History tells us that dawning technologies, especially the more powerful ones, commonly provoke these divergent expectations. In his fascinating new book, The Information, James Gleick documents this with technologies from the telegraph and the telephone to the internet. Initial euphoria gives way to fear and anxiety about information overload. But, like Kaku, he puts a positive spin on his subject with some convincing arguments in its favor.

These divergent visions seem particularly pronounced in the case of nanotechnology, even though scientists and engineers have barely scratched the surface of its possibilities. Let me suggest one reason for this. Unlike any other technology to date, nanotechnology operates exclusively in the atomic realm. At the level of the ultra-ultra-small, everything is strange and mysterious. In a 1959 talk titled “There’s Plenty of Room at the Bottom,” generally recognized as the founding vision for nanotechnology without naming it as such, physicist Richard Feynman described some of the strange, commonsense-defying physics that comes into play. In addition to very short-range electrical forces that cause atoms to hew to one another in strange ways, there are the overriding laws of quantum mechanics that take charge at the nano level. It’s a bizarre world of ultimate uncertainty where particles can be in two places and two states at once or even disappear and then reappear someplace else. Feynman once observed that quantum mechanics “describes nature as absurd from the point of view of common sense.” [1] A mysterious world indeed, where it seems anything can happen.

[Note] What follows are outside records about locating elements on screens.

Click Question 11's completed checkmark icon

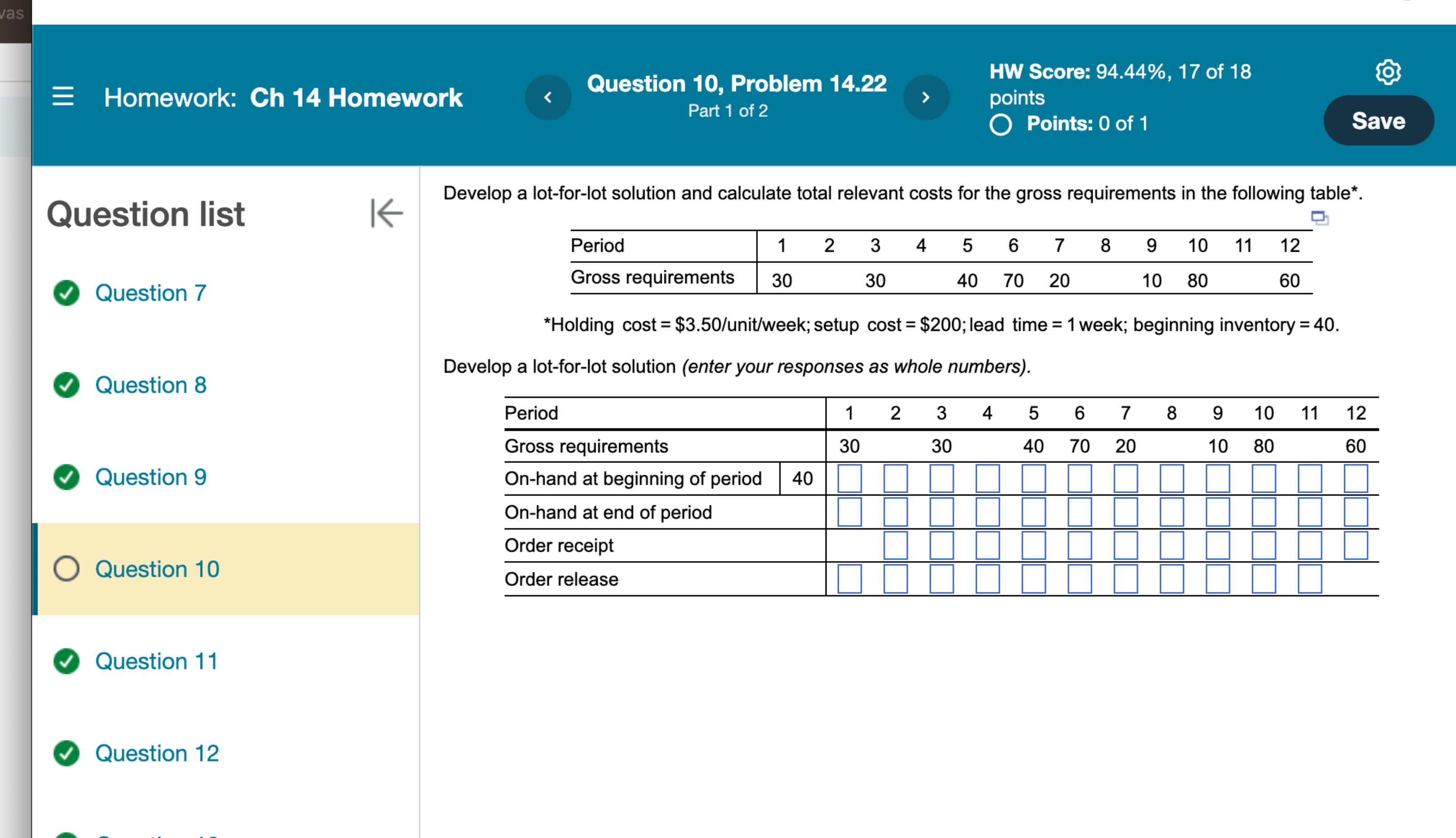(67, 661)
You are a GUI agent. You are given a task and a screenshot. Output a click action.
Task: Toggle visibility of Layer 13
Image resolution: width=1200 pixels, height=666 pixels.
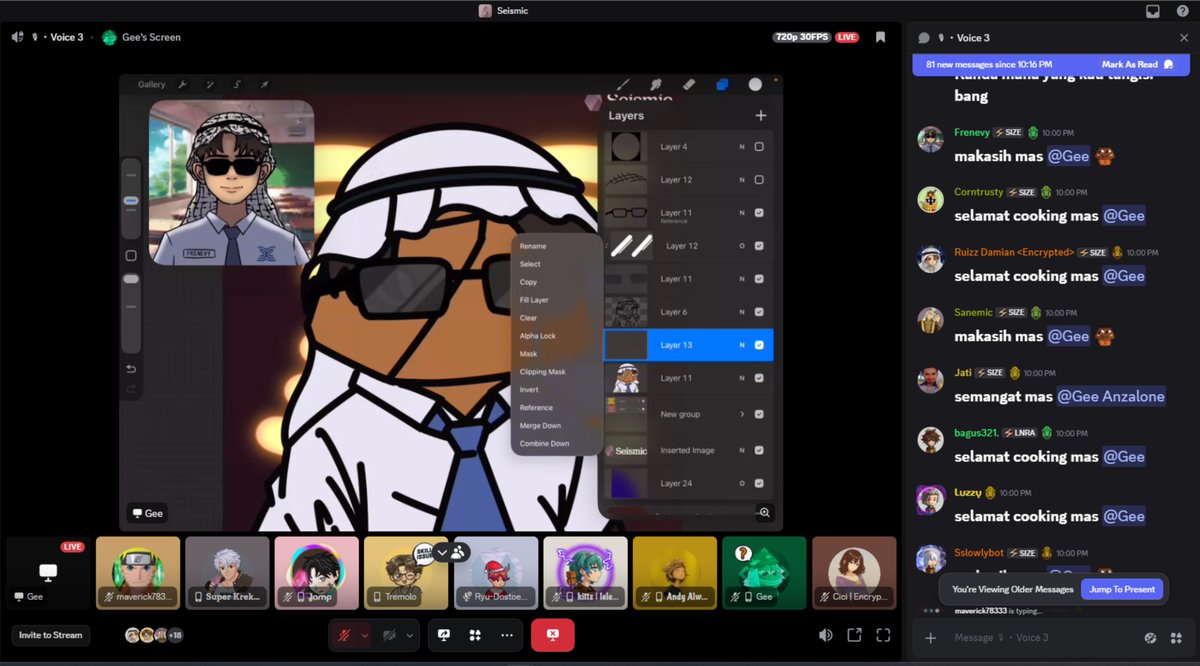pyautogui.click(x=759, y=345)
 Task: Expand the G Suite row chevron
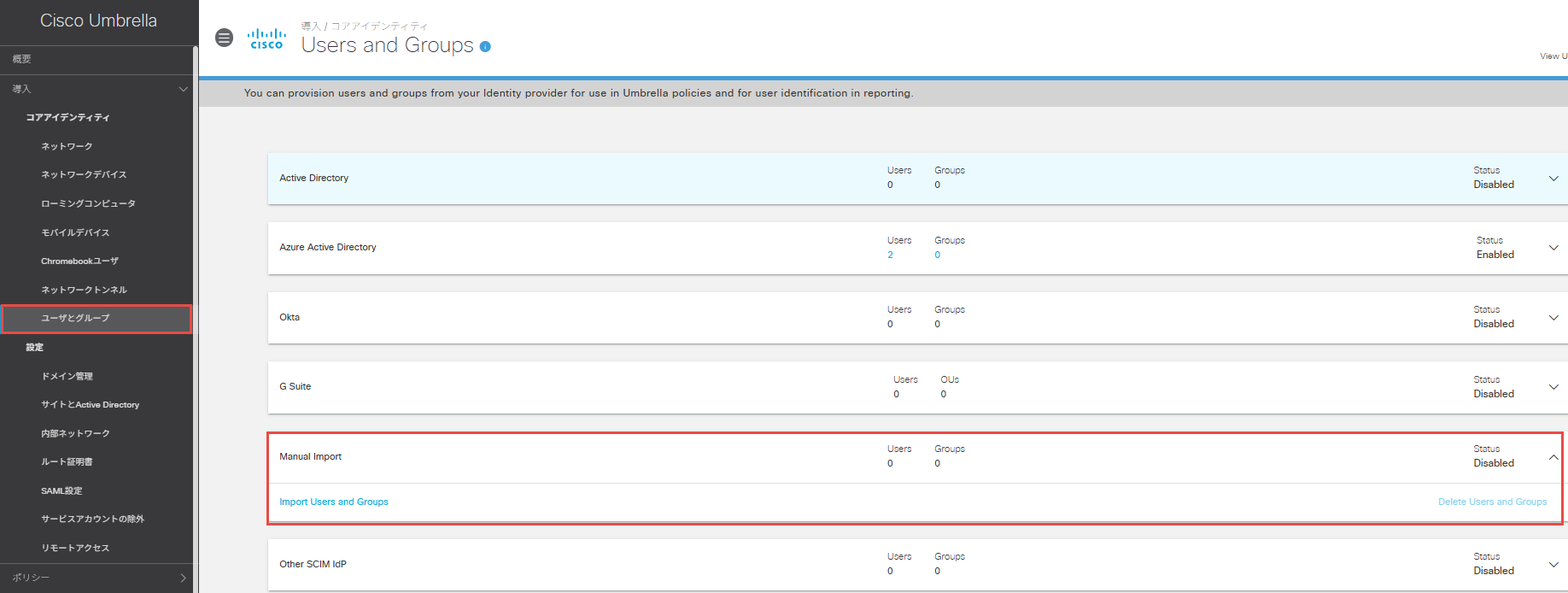point(1553,387)
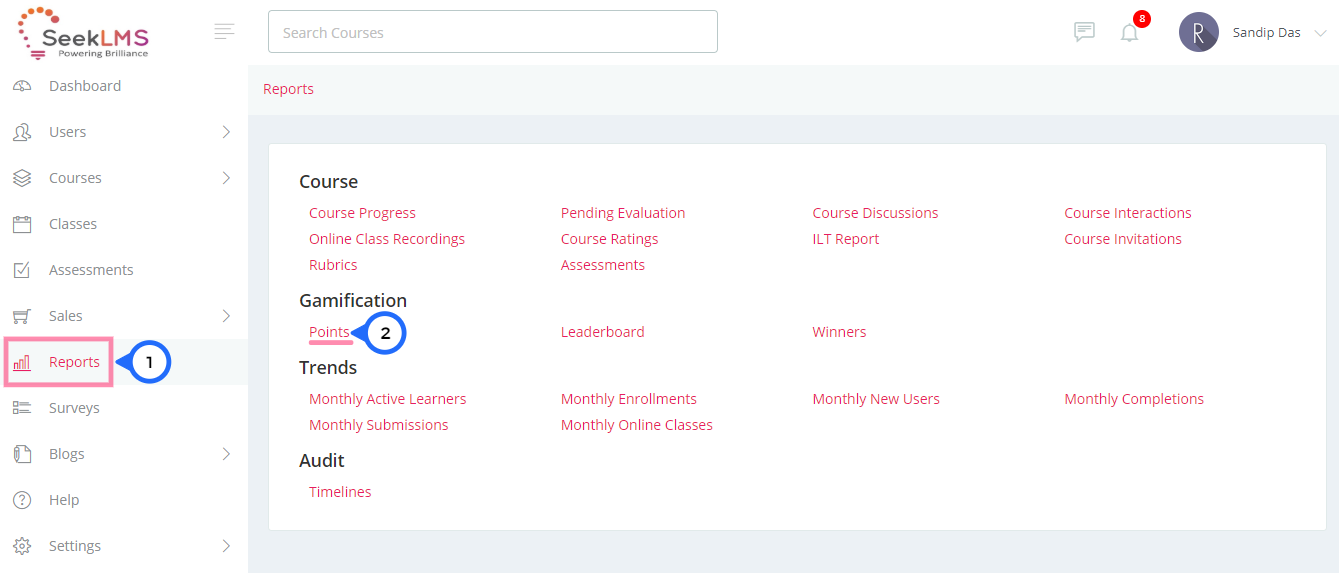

It is a measure of the potential and newness of the technology that the public knows of it mainly through fiction and films. To explore today’s nano reality, though, we recently participated in NanoDays 2011, a nationwide festival of educational programs about nanoscale science and engineering. In the Lemelson Center’s Spark!Lab, our hands-on invention space, visitors of all ages learned about nanotechnology through activities that ranged from measuring their height in nanometers to building a giant model of a carbon nanotube entirely from balloons. At the Lemelson Center, we believe that the tiniest spark of an idea can have widespread impact on everyday life, and with these activities, we sought to fire the imaginations of young people about nanotechnology, without overstating its promises or its dangers.

Art Molella is Jerome and Dorothy Lemelson Director of the Lemelson Center for the Study of Invention and Innovation at the National Museum of American History.

1 Feynman is quoted in Michio Kaku, Parallel Worlds: A Journey through Creation, Higher Dimensions, and the Future of the Cosmos (New York: Anchor Books, 2006), p. 157.